I’d been told that a medical curriculum is primarily about learning a new language, but I rarely listen to what people tell me (I’m going to be a great doctor). Maybe I hoped that my doctors didn’t just sound like they knew what they were talking about, but, in fact, had some substantive, applicable knowledge that they could use to cure me of whatever disease might come my way. It appears that medicine involves a healthy mix of both comically abstruse language and a useful breadth of real knowledge.
I knew that learning the science would be tough, but I didn’t anticipate the difficulty learning the language. I like it when authors use as few words as possible to describe something, and I’m just not accustomed to wading through drawn out prose. In some cases, my anatomy text employs a perfect economy of language. For instance, the artery that turns behind your shoulder and then wraps around the bone of your arm, that’s called the “posterior circumflex humeral artery.” Terrific! I can remember that. It’s the goes-behind-then-around-the-arm-bone artery. Beautiful! But then, just when I’ve reconciled myself with medical language, I come across this:
“The articulations between the superior articular surfaces of the lateral masses of the atlas and the occipital condyles, the atlanto-occipital joints, permit… the neck flexion and extension occurring when indicating approval.”
Now I’m not complaining about the unfamiliar words in the first part. I know that there are lots of names of lots of body parts that I’ve got to learn. My concern is with the stuff that follows the ellipses. If these authors are unwilling to lower themselves to using the two-word phrase “nodding yes” instead of “the neck flexion and extension occurring when indicating approval”, can I trust them to clearly describe the thousands of other anatomical phenomena out there? Unlikely.
Geneticists are one group of folks who are trying to take these erudite physicians down a few pegs. They’ve found a back door into the clinician’s lexicon, and they’re doing some tinkering. It turns out that (for the time being, anyway) geneticists have free rein to name whatever genes they discover. Typically this begins in some non-human organism like the zebra fish, so the geneticists will name a gene something clever like, say, “one-eyed pinhead.” Once the equivalent of the “one-eyed pinhead” gene is found in humans, well, nobody really wants to go through the effort of renaming the gene, so they just hang on to the old name. This makes it really difficult for clinicians who are forced to discuss genetic abnormalities with their patients. Imagine listening to an obstetrician discussing a newborn child’s severe facial malformation with the child’s parents. The obstetrician would have to explain that their child’s condition was due to an improperly functioning Sonic Hedgehog gene.
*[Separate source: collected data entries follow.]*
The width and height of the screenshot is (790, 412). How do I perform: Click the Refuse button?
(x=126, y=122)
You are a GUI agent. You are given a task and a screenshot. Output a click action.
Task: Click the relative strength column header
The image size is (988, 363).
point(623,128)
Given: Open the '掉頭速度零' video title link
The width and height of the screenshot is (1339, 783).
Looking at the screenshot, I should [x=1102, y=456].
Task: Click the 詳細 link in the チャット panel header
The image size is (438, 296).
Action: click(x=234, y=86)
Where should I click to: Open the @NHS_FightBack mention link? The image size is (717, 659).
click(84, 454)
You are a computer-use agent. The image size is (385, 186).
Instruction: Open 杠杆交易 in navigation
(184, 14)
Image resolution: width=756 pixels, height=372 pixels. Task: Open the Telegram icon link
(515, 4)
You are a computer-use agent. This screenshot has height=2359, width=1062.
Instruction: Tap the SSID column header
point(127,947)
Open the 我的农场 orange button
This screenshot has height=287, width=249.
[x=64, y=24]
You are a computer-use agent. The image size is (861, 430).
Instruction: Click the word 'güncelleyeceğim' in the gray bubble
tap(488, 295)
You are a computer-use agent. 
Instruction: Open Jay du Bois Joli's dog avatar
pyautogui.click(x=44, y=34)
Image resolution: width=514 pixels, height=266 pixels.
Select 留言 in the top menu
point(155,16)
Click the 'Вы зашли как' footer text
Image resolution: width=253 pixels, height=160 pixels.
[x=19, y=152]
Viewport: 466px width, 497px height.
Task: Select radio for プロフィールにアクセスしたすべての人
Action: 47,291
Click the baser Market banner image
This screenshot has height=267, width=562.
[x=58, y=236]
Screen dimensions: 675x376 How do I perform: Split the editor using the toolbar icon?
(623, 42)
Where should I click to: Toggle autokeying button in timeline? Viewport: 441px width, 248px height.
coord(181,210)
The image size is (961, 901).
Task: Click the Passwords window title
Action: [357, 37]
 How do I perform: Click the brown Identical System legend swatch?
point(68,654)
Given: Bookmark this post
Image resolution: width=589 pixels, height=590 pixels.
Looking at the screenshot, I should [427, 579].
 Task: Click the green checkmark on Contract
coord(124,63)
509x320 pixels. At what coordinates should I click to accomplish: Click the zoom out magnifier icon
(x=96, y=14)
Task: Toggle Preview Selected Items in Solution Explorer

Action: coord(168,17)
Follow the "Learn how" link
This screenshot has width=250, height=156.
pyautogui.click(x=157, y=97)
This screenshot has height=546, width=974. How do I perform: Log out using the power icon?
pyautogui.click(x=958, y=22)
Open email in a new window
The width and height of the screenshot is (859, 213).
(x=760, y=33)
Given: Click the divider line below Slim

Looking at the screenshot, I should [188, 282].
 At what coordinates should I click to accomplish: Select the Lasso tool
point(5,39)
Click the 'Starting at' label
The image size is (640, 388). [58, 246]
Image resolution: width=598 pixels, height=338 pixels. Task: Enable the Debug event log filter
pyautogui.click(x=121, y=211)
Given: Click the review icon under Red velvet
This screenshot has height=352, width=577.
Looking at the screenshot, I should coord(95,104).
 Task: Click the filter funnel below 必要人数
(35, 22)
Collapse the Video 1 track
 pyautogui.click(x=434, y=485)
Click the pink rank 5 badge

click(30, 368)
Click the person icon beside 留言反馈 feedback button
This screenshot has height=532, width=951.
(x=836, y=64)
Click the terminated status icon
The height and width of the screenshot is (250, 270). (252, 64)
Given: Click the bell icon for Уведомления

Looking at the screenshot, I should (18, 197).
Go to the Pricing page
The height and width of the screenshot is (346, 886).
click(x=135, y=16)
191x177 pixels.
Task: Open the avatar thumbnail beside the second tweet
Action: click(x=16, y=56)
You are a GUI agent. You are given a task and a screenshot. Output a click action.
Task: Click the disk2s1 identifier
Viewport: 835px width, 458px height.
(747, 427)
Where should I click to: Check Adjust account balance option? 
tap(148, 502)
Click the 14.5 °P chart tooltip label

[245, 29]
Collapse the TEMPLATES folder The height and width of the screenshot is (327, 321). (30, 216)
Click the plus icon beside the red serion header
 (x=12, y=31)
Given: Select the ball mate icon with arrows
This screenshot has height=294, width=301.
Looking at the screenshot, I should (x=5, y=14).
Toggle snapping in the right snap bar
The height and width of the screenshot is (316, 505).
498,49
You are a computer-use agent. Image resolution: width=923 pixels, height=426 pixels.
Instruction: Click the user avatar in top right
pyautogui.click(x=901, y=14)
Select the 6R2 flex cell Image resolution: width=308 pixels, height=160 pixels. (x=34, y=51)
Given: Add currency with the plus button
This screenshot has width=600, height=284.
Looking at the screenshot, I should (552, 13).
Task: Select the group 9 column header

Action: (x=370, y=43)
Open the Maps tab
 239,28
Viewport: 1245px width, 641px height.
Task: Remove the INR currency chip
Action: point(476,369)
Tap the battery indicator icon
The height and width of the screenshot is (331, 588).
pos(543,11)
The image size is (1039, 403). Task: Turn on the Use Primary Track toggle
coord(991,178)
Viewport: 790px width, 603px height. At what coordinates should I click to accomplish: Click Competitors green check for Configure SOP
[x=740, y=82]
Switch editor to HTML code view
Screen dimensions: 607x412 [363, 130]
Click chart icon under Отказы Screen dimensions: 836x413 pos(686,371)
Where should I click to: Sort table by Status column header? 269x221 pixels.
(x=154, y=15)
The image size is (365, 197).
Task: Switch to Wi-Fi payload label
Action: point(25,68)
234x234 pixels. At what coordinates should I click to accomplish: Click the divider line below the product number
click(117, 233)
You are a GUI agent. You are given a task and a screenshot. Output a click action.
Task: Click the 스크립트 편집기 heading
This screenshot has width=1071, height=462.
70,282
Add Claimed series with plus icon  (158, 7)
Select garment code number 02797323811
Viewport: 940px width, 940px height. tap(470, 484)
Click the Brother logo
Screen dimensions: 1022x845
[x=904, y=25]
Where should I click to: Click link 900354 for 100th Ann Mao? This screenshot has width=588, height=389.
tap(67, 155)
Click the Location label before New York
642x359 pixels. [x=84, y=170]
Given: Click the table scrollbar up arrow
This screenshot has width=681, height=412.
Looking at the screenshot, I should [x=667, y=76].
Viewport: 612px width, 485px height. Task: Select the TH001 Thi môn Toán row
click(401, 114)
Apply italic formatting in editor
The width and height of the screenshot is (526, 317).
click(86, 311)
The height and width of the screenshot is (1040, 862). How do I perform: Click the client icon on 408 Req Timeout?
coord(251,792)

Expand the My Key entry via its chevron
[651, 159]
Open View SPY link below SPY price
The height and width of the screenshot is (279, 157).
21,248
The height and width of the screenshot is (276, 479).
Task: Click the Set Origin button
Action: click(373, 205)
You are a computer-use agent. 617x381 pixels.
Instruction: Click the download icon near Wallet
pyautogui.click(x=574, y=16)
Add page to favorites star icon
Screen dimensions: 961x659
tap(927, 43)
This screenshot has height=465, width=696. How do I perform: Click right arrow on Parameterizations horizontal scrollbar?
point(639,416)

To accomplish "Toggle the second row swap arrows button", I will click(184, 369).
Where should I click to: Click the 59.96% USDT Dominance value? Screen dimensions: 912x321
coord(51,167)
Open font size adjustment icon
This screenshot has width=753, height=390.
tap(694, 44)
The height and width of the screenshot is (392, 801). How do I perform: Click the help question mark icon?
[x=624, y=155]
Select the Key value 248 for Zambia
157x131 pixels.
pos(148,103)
Other genes out there that may make their way to the clinic have names like “faint sausage,” “fear of intimacy,” and “lunatic fringe.” Anyone out there who thinks it’s a good idea to let geneticists name their own genes, generate the neck flexion and extension necessary to indicate approval.
Over the next four years, I’ll have to learn to make sense of the elements of this awkwardly cobbled language: the concise Latin terminology; the unnecessarily verbose phraseology of textbook writers; and the sophomoric jokes of lab scientists. I’m not worried, though. I’d guess that a patient would understand perfectly well if I told her that a piece of her DNA’s garbled, or if I told the victim of a car accident that his goes-behind-then-around-the-arm-bone artery was nicked in the crash. That would certainly make more sense than if I pointed out a patient’s fully functional fear of intimacy or his appropriately sized faint sausage.